We’ve seen how nature has evolved various in-vivo mechanisms to create specific antibody binders for any encountered antigen. We’ve also seen a similar in-vitro process for creating Affimer binders. Both approaches, although not identical, rely on the principle of vast numbers of random DNA sequences, leading to random amino acid sequences and consequent randomly varied protein regions. These Affimer libraries, starting with 10^10 potential sequences, are then whittled down to the best binding candidates against a specific target via panning rounds.

From a data analysis perspective, the challenge is fundamentally about ‘loop hunting’, i.e. seeking conserved patterns of amino acids that pin-point the locations of the variable regions (with possible mutations along the way). Then, to see the variety of these regions diminish as panning rounds progress. In real-life experiments, reading-frames, UMIs, poor quality scores and point mutations add extra complexity along the way.

To give an idea of how effective Affimer binders are, a great example of an Affimer molecule application is the recent Affidx COVID-19 diagnostic test. This is a lateral flow device (LFD), where a sample from a nasal swab is mixed with buffer and applied to a paper strip. The liquid travels across the strip, where a line of COVID-19 virus-binding Affimer proteins await. If the virus is present, the Affimer molecules bind and immobilise the particles. A detection antibody then binds, creating a visual line for the user. These highly-specific Affimer molecules, which led to one of the most sensitive LFDs in the world being developed, were found via the panning method described above. From start-to-finish, the optimum binders were found in just 4 weeks.

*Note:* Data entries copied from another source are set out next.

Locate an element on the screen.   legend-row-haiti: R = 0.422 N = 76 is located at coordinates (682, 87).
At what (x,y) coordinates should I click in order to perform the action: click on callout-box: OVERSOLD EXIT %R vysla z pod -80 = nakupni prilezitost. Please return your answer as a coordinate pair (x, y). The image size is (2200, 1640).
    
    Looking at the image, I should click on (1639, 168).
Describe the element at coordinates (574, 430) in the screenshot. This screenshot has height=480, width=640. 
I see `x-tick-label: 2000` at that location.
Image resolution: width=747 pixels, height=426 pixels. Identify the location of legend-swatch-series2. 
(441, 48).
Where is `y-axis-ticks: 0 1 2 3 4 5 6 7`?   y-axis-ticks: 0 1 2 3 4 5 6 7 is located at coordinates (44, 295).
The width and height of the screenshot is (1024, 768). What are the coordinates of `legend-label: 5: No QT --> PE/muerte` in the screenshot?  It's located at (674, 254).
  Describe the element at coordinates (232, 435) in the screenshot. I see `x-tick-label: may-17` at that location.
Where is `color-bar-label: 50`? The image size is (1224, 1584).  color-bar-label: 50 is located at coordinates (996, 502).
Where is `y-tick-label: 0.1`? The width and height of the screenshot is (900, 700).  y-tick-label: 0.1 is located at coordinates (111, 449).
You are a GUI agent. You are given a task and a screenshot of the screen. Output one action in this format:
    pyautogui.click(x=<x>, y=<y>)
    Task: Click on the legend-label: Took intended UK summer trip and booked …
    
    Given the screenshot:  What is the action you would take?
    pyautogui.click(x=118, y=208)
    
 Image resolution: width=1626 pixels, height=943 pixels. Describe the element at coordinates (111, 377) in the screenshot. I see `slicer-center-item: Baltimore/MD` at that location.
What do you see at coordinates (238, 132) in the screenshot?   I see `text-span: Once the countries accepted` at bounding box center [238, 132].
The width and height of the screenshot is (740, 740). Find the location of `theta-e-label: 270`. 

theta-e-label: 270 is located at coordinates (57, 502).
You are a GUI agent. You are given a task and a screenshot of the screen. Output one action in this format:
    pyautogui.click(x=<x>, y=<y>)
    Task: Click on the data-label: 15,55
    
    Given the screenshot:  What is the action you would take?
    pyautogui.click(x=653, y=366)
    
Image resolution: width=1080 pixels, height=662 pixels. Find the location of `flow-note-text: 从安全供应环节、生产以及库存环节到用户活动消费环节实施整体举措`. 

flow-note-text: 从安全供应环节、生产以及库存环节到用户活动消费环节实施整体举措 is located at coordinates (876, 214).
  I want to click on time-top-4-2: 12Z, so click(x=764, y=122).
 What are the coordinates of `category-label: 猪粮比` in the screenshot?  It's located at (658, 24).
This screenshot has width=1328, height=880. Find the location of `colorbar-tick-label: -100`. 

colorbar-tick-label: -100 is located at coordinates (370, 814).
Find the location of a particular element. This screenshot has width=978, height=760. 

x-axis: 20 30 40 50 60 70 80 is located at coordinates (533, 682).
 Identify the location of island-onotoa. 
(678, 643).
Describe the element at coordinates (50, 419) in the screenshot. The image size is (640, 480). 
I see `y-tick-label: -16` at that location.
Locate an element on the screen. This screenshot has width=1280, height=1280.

This ability of Affimer proteins to be rapidly developed, coupled with their list of antibody-beating properties, make them ideal tools for a huge range of diagnostic applications. However, work is on-going to also exploit their properties for therapeutic applications. For example, a type of anticancer drug known as a ‘checkpoint inhibitor’ is currently in development, as-well-as a recent Nature publication on ‘druggable pockets’ that are notoriously difficult to identify.

Whatever the final application of a given Affimer binder is, the overall process is that described above, presenting an interesting and unique data analysis challenge.